• [What you need to do]
Put every line from the one containing "is (548, 800)." through the end of the rows into a JSON list of strings, one string per line, skipping blank lines.

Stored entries
- - - -
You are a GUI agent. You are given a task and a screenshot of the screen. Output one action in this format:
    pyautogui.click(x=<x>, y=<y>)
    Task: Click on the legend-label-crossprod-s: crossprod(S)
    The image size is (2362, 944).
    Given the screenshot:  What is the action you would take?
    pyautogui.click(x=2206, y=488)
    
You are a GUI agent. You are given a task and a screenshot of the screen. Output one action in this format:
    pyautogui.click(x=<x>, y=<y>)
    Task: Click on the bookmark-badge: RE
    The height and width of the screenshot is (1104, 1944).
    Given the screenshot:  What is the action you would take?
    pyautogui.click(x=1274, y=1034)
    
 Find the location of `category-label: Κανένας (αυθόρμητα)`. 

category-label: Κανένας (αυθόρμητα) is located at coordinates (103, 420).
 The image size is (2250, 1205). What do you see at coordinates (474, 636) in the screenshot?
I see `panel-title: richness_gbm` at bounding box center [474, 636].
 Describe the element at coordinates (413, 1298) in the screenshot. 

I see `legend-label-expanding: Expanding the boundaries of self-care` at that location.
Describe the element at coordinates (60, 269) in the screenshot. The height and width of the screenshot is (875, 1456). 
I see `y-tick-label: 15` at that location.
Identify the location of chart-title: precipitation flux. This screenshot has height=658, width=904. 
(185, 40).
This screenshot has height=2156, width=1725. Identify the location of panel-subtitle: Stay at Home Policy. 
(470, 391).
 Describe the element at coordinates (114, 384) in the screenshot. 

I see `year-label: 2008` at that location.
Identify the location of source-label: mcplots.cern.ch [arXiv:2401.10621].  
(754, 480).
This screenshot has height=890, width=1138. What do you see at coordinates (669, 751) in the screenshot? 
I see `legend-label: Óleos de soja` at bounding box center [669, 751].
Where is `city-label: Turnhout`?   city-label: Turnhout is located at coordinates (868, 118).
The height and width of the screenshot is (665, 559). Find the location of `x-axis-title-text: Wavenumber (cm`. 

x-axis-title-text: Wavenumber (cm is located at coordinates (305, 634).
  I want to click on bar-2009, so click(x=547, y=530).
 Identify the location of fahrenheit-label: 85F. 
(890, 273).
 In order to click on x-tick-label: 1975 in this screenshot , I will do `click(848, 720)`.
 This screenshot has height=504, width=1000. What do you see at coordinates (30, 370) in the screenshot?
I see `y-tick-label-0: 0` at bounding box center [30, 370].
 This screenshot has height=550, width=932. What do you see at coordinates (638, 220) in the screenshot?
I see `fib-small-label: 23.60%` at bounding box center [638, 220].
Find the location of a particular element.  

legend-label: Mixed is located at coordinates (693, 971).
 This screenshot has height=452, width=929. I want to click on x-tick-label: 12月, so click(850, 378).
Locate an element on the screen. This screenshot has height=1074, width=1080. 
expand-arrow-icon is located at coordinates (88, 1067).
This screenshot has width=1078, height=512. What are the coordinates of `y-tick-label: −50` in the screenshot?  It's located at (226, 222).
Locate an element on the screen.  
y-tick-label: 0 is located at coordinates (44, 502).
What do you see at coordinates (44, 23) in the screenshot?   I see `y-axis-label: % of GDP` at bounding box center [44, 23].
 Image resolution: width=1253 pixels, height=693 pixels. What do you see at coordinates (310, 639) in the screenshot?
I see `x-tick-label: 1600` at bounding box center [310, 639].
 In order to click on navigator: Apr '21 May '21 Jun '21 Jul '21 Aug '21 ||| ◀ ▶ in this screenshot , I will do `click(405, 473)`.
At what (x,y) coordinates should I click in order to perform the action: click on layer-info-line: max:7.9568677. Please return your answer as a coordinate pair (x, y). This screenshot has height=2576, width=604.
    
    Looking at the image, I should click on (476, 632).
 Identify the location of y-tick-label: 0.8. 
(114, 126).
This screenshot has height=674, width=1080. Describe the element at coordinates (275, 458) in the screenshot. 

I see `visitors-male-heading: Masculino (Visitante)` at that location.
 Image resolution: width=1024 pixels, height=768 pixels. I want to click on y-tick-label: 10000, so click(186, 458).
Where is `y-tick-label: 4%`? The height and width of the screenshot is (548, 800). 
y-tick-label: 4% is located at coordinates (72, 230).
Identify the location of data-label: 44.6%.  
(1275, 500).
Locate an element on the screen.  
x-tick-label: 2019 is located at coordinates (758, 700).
- - - -
• [Result of the task]
[
  "Where is `y-tick-label: 4%`? The height and width of the screenshot is (548, 800). ",
  "y-tick-label: 4% is located at coordinates (72, 230).",
  "Identify the location of data-label: 44.6%.  ",
  "(1275, 500).",
  "Locate an element on the screen.  ",
  "x-tick-label: 2019 is located at coordinates (758, 700)."
]